Got your Gmail on your Android phone? If so, you may have noticed that the Gmail app for Android only syncs your inbox, sent mail, and “priority” messages automatically, not all your other folders—and that’s not necessarily a bad thing, given the amount of juice it would take to keep all your various Gmail folders in sync.

But here’s the thing: you can, if you wish, go ahead and force your Android phone to regularly sync some or all of your custom Gmail sub-folders (or “labels,” as Google calls them), so long as you’re willing to settle for a little less battery life. (How much less depends on the particular make and model of your phone, of course.)

Here’s how to do it.

Android tip: How to sync all your Gmail folders, not just the inbox

Just select a label in Gmail’s Synchronization settings menu to sync it automatically.

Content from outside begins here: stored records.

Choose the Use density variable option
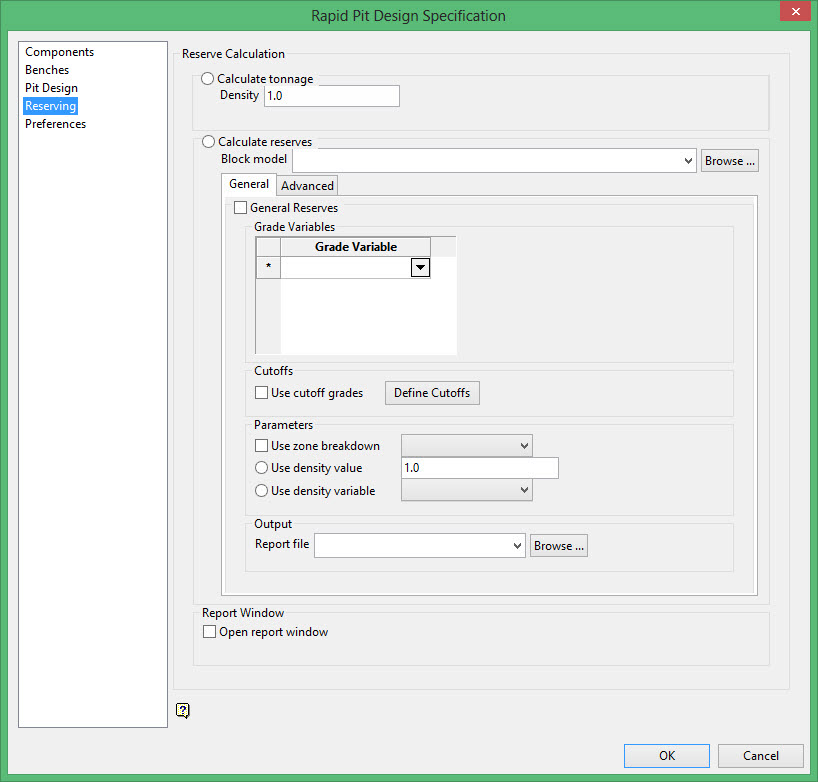This screenshot has height=782, width=818. pyautogui.click(x=262, y=491)
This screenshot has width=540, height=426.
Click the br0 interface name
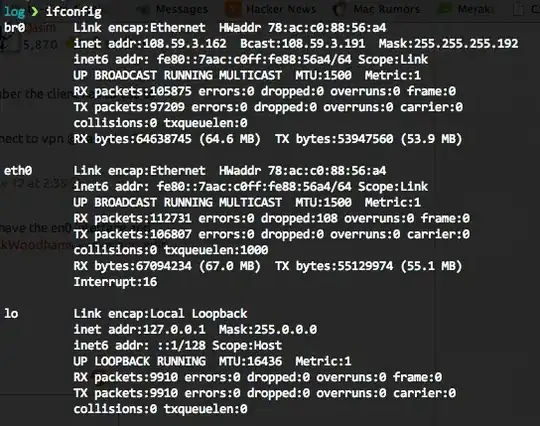tap(14, 27)
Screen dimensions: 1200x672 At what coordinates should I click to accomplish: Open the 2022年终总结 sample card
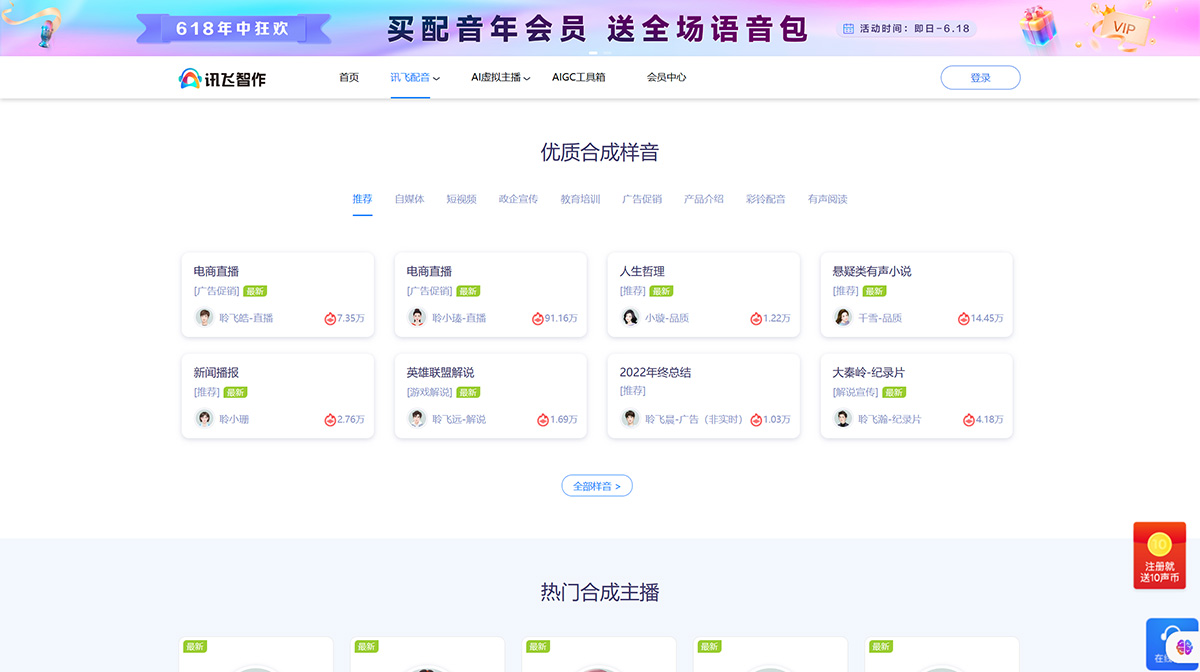[703, 395]
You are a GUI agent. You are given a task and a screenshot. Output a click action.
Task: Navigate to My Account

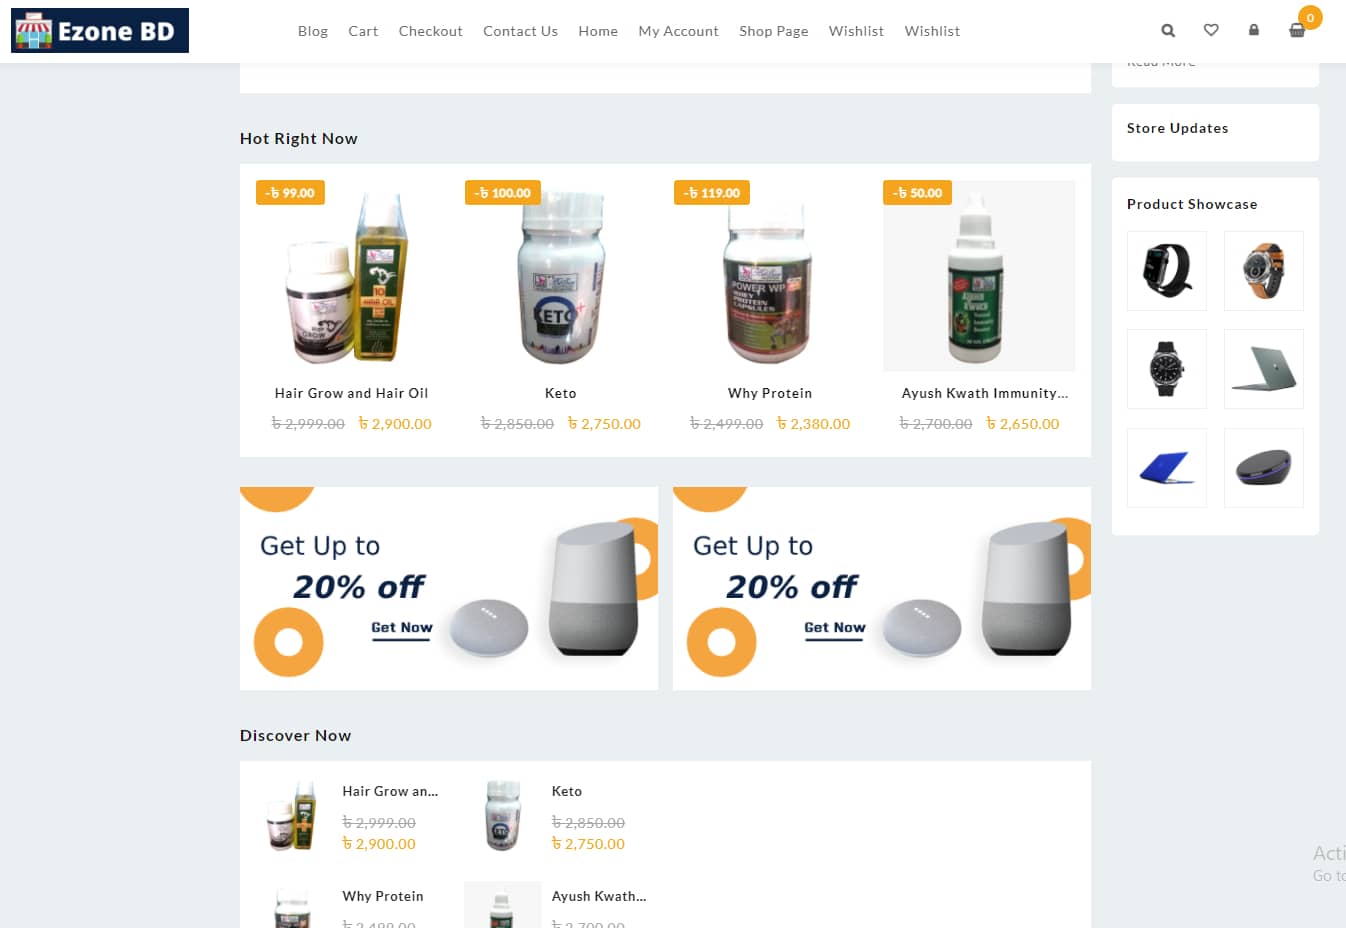(679, 31)
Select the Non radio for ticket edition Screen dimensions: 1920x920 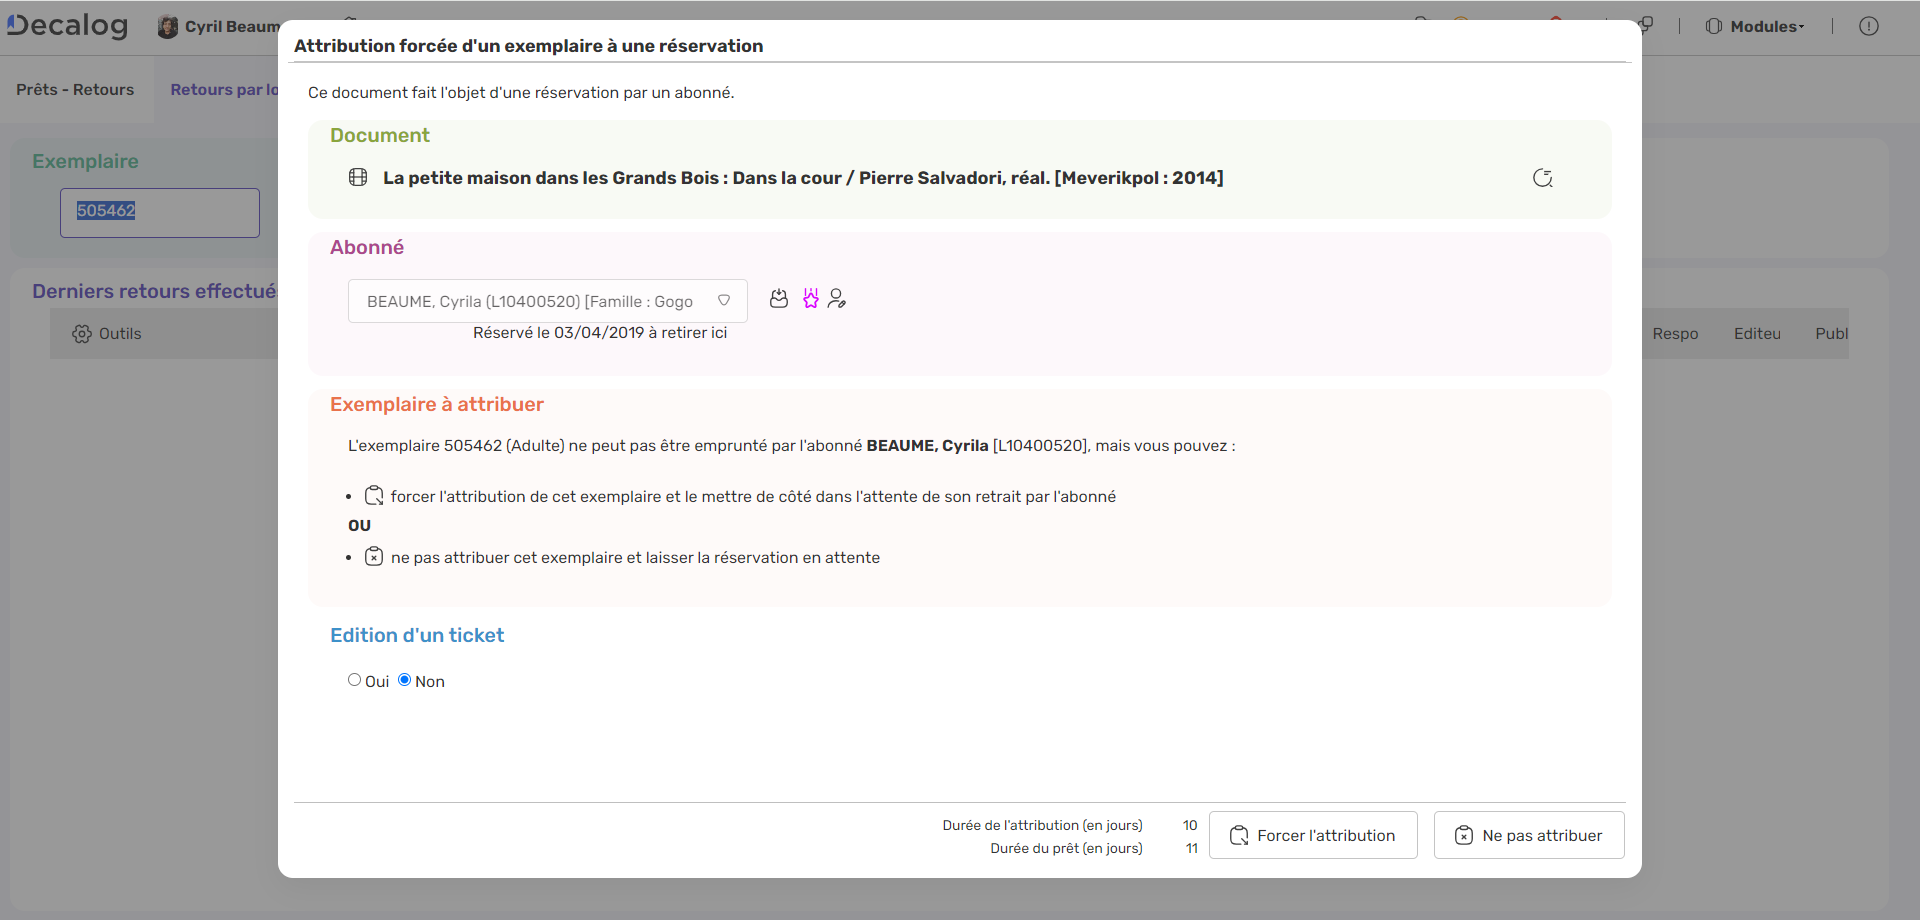[405, 680]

  • Launch your phone’s Gmail app, tap the Menu button, then select More, Settings.
  • Under the “Account settings” heading, tap the email address for the Gmail account you’d like to tweak (you’ll most likely have just a single choice, unless you’ve set up multiple email accounts in the Gmail app), then tap the “Sync inboxes and labels” option.
  • Next, you’ll be presented with a (potentially lengthy) list of folders—er, labels—in you Gmail account. Any label that’s already being synced will have a little blue note beneath telling you whether some or all of its messages are getting checked.
  • Want one (or more) of your non-synced labels to get synced automatically? Tap the arrow to the right of the label name, then select an option: “Sync none” (which should already be selected), “Sync last 4 days,” (I’ll show you how to change the number of days in a moment), or “Sync all.” The moment you tap a new setting, your changes will take effect.
  • Now, what if you want to sync five days of email rather than four? To do so, scroll to the top of the page, tap “Amount of mail to sync,” and pick a number. Unfortunately, you can’t set the Android Gmail app to, say, sync five days of email for one label and four for another; the setting you pick will apply to all your email labels. Oh well.